Applied Microsystems - a brief history

The formation of Applied Microsystems as a limited company in the UK dates back to 1980 - previously it traded as Digital Timing Systems and, as the name suggests, specialised in sports timing with show jumping as the main sport featured.

The company built a variety of electronic devices many of which were directed towards TV broadcasting. Clocks were supplied to several TV programmes, even Top of the Pops on one occasion!

The microprocessor - our lives were changed for ever!

In the mid 1970's a revolution occured and we were right there to witness the arrival of the first microprocessors from Intel - firstly the 4040 which grew into the 8080. Motorola followed rapidly with the 6800 which is the basis for all our early designs - we now use the 68HC16 which is the current successor to the 6800 line of processors.

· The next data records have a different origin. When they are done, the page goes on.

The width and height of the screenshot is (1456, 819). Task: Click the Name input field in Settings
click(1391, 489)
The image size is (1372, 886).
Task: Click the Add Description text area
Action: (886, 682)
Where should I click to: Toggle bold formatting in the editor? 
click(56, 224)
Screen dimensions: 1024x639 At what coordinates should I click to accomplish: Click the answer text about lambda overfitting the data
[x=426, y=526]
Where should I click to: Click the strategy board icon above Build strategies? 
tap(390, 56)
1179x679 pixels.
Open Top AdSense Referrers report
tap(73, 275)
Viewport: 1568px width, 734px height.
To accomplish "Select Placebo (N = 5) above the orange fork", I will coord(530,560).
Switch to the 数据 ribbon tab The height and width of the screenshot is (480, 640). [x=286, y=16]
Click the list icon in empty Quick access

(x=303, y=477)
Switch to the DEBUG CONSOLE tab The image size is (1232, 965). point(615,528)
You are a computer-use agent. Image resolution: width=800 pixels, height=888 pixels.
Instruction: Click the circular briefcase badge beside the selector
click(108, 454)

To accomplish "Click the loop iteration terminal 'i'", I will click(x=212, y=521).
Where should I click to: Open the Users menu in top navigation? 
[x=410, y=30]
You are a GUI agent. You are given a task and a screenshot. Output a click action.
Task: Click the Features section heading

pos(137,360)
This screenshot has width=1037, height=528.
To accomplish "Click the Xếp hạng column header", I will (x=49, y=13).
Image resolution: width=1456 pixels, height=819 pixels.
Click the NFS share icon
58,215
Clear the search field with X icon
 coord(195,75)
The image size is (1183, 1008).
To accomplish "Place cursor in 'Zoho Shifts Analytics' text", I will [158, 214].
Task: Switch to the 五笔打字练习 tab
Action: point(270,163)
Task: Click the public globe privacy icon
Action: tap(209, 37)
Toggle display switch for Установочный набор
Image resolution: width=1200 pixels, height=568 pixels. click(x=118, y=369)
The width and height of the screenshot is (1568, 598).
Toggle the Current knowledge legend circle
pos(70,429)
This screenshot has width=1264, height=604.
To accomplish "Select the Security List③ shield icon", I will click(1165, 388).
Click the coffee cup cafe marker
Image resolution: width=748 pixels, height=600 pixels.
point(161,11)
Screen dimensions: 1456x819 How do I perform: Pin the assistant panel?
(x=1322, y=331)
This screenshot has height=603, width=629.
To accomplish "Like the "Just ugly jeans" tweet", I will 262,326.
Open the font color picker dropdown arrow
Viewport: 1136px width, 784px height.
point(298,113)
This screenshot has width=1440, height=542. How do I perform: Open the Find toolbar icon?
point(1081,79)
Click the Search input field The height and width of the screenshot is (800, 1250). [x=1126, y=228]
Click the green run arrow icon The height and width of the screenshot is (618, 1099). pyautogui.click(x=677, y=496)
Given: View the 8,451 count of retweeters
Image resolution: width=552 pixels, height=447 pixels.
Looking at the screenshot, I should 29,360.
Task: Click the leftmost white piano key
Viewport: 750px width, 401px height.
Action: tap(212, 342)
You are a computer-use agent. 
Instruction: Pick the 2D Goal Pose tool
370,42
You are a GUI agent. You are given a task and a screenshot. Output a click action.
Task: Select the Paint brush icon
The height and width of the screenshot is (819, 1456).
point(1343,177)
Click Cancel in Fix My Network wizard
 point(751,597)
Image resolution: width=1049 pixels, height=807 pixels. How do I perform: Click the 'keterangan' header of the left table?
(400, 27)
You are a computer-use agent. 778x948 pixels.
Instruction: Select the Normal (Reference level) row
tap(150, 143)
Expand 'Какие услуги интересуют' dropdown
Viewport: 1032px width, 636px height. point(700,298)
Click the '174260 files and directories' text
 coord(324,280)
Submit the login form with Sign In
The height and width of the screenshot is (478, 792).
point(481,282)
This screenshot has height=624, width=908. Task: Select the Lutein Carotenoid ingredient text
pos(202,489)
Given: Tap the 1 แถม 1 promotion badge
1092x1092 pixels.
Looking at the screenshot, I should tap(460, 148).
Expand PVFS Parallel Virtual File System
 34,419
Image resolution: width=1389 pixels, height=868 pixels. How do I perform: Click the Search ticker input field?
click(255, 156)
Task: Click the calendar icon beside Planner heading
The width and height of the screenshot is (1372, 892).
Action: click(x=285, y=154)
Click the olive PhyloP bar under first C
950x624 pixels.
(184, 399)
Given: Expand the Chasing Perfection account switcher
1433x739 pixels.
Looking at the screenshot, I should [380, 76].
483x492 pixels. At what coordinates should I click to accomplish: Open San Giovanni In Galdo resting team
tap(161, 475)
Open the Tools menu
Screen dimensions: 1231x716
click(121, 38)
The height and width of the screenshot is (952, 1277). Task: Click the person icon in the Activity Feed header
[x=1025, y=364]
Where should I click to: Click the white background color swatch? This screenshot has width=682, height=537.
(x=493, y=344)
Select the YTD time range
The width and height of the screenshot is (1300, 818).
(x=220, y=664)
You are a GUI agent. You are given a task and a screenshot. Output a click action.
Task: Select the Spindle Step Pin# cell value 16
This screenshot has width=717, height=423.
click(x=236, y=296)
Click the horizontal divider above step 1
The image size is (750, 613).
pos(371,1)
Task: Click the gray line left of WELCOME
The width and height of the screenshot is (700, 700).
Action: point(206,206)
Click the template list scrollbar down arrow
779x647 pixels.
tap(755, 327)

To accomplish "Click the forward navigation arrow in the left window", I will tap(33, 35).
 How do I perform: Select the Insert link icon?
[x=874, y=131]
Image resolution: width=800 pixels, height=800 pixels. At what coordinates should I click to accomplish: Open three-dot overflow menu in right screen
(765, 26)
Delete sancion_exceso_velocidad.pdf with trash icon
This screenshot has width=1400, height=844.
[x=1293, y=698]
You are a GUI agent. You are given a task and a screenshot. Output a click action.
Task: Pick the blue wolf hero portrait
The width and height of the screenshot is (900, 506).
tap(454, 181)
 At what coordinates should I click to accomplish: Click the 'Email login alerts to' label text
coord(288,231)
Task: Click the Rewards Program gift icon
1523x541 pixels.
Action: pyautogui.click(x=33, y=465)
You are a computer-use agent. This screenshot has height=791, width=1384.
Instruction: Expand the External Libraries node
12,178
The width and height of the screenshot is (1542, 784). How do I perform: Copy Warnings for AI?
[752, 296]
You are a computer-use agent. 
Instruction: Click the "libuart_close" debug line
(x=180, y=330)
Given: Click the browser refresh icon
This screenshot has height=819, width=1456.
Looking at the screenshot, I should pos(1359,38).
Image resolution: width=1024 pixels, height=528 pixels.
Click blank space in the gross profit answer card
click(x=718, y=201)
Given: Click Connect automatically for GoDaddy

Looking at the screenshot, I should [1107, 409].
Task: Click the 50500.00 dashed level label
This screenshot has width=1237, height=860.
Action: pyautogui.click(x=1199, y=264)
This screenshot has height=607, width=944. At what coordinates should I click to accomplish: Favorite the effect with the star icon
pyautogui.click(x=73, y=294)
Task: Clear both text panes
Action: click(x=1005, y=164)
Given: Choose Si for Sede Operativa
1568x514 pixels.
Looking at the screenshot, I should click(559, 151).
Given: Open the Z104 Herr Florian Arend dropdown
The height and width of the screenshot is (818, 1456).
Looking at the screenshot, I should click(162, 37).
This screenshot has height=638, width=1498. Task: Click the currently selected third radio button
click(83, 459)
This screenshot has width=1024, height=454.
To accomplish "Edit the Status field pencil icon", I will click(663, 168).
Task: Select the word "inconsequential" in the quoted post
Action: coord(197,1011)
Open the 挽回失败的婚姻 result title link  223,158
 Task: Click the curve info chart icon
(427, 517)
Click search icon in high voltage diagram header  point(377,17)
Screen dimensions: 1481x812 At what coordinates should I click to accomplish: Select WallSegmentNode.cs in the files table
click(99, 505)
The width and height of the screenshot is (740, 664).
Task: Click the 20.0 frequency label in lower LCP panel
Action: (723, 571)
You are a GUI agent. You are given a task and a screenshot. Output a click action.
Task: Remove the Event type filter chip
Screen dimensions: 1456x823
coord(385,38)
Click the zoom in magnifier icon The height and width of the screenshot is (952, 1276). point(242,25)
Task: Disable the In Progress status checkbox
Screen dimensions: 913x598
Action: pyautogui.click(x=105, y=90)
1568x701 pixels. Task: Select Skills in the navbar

Soon after the arrival of the 8080, the first IBM PCs arrived, powered by the Intel 8086 processor.

So, this was a very exciting time for anyone involved in electronic design! And we also had the perfect project on which to try out the new microprocesors, namely Building Managent Systems (BMS). At this time (1970-75), most buildings had fire alarms, heating and air-conditioning controls with a central rack of equipment to which all the sensors and controls were connected directly . This made for a very large bundle of wires!

Our first designs rejected this method outright in favour of 'outstations', ie panels around the building to which local sensors were connected. All outstations were then connected onto a common 'bus', ie a simple 4-core cable which looped around the building and onto which all outstations were connected. A central processor 'polled' each outstation in turn and the outstations sent back all their data in a serial stream down the one cable.

We don't claim to have been the first to use this method by any means but a system from one of our competitors at the time used parallel wiring and the contrast between our simple 4-core cables and the parallel wiring approach was quite dramatic as both system sat together in the same control room.

Now, of course, all data communications around a building use a similar 'bus' and this is not limited to BMS. All large buildings are pre-wired with a network of cabling normally defined as CAT5 and this enables easy instalation of computer networks. One day all new homes may be pre-wired with CAT5 wiring. As the bandwidth increases, so it becomes practical to send a mixture of data along these wires and this includes TV and sound in addition to controls for electrical items in the house. An enticing prospect? Well, we're not sure about that - sometimes we think technology moves too far ahead of what us simple humans actually want (or understand!).

We designed several systems using our newly aquired microprocessor in the period before the IBM PC became generally available so we had to design our own 'front-end', ie the part that the user (who will probably be completely non-technical) will use. We had to use a very expensive colour terminal to display graphics of the buildings in addition to a simple text-only terminal whereas now, of course, the PC provides a wonderful front-end for the user and we take full advantage of this to creat graphics and menus in our own software.

In fact one can see a thread which runs through most pages on this site - that is, a single wire 'bus' is now used to carry many signals whereas pre-1970 this would have required much multicore cable. We have the microprocessor to thank for that, together with other advances in electronics of course, but a company such as ourselves can write extremely fast and compact data transmission software to run on a chip which costs less than £5 whereas before about 1975 this simply was not possible.

So that really brings us up to date. The company closed at the end of March 06, but I wanted to leave the story of Applied Microsystems on my new "Mezcla" website.